Re: [basex-talk] Too aggressive optimizations?

2023-02-07 Thread Marco Lettere

Dear Christian,

I have to admit that all what you say makes sense and I was even digging 
in my swapped long term memory for something like the annotation you 
mention.


The background information you share makes me feel more comfortable and 
I'll take your advice.


Thanks!

Marco.

On 07/02/23 19:22, Christian Grün wrote:

Hi Marco,

let $ops := (
for $i in (1 to 5)
let $url := "http://www.google.com;
return function(){
(file:write(file:create-temp-file("ttt",string($i)),fetch:content-type($url)))
}
)
let $download := xquery:fork-join($ops)
return count($ops)


I've noticed often the archive arrives empty. So after investigation I've found that 
query [1] isnon predictable. It is often optimized to "count(0)".

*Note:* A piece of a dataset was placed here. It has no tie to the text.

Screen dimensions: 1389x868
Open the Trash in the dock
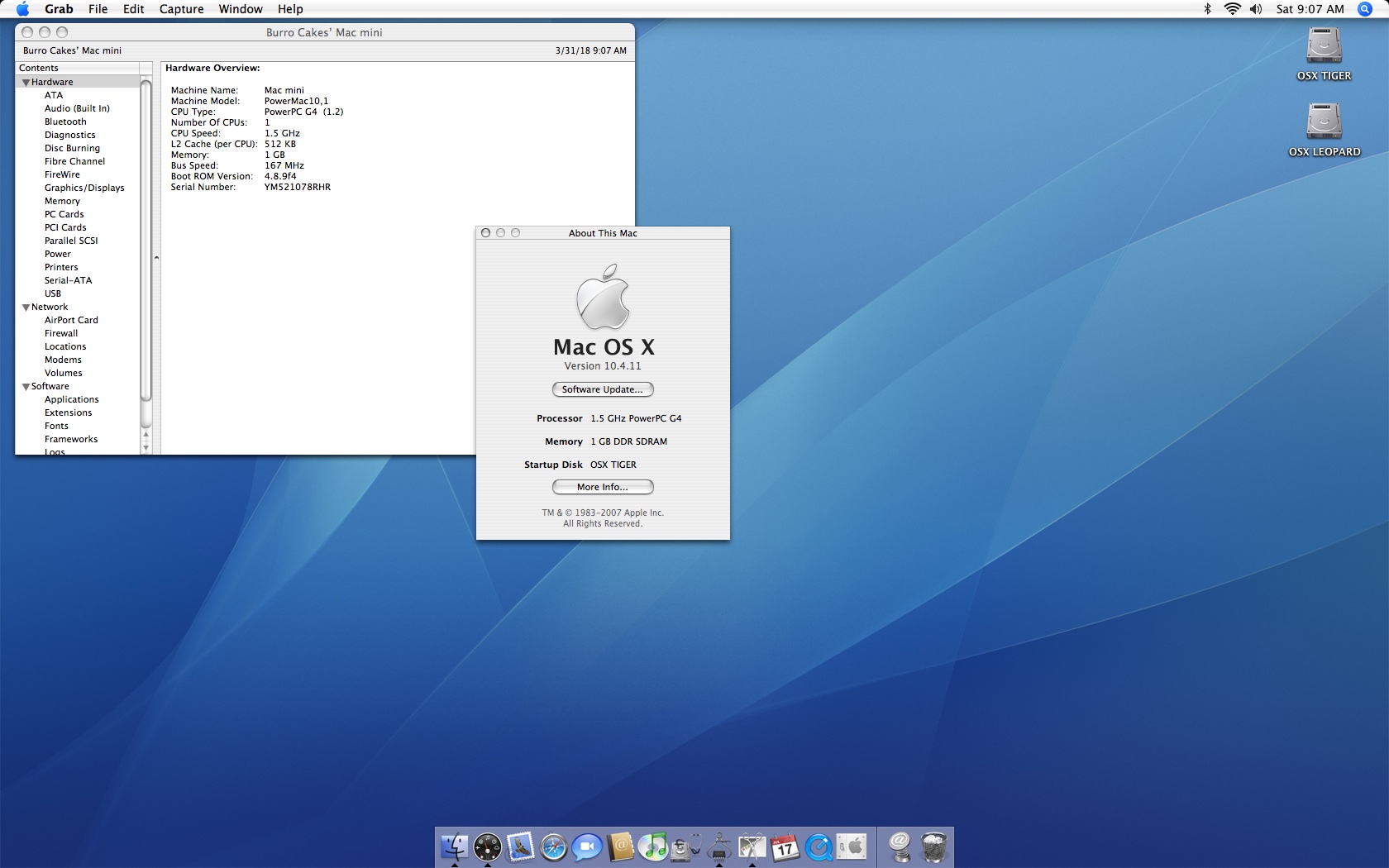[933, 847]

That’s surprising, and I didn’t manage to reproduce it. count($pos)
should consistently yield 5, as the number of (non-executed) function
items attached to $ops is 5, regardless of what is supposed to happen
before or after the variable declaration. Maybe you wrote
"count($download)" or something similar? Is there any other way to get
it reproduced?

However, I can confirm that xquery:fork-join($ops) is not evaluated,
as its result, which is bound to $download, is never referenced.
Here’s a better way to write it:

let $ops := (... for $i in ...)
return (
   xquery:fork-join($ops),
   count($pos)
)

Another solution to enforce the evaluation of the function call is the
basex:non-deterministic pragma [1]…

let $ops := (... for $i in ...)
let $download := (# basex:non-deterministic #) { xquery:fork-join($ops) }
return count($ops)

…but in general, it’s better to get rid of unreferenced variables in
the code whenever possible.

Some background noise: Non-deterministic and side-effecting functions
carve out a niche existence in the official W3 standards, as they
contradict the nature of functional languages. It’s tricky for the
optimizer to treat them properly: Function items are deterministic,
but when they are evaluated, they may trigger side effects.
Deterministic code that seems irrelevant is removed from the original
query whenever possible, so solutions to circumvent this are to either
wrap the expression with the pragma (thus, annotating it as
non-deterministic), or by moving it to a result sequence.

And a monologic side note: Maybe we should internally annotate
xquery:fork-join as non-deterministic. Even if it may contain purely
deterministic code, it’s almost always used for non-deterministic
operations in practice.

Hope this helps,
Christian

[1] https://docs.basex.org/wiki/XQuery_Extensions


Re: [basex-talk] Too aggressive optimizations?

2023-02-07 Thread Christian Grün
Hi Marco,

let $ops := (
   for $i in (1 to 5)
   let $url := "http://www.google.com;
   return function(){
(file:write(file:create-temp-file("ttt",string($i)),fetch:content-type($url)))
   }
)
let $download := xquery:fork-join($ops)
return count($ops)

> I've noticed often the archive arrives empty. So after investigation I've 
> found that query [1] isnon predictable. It is often optimized to "count(0)".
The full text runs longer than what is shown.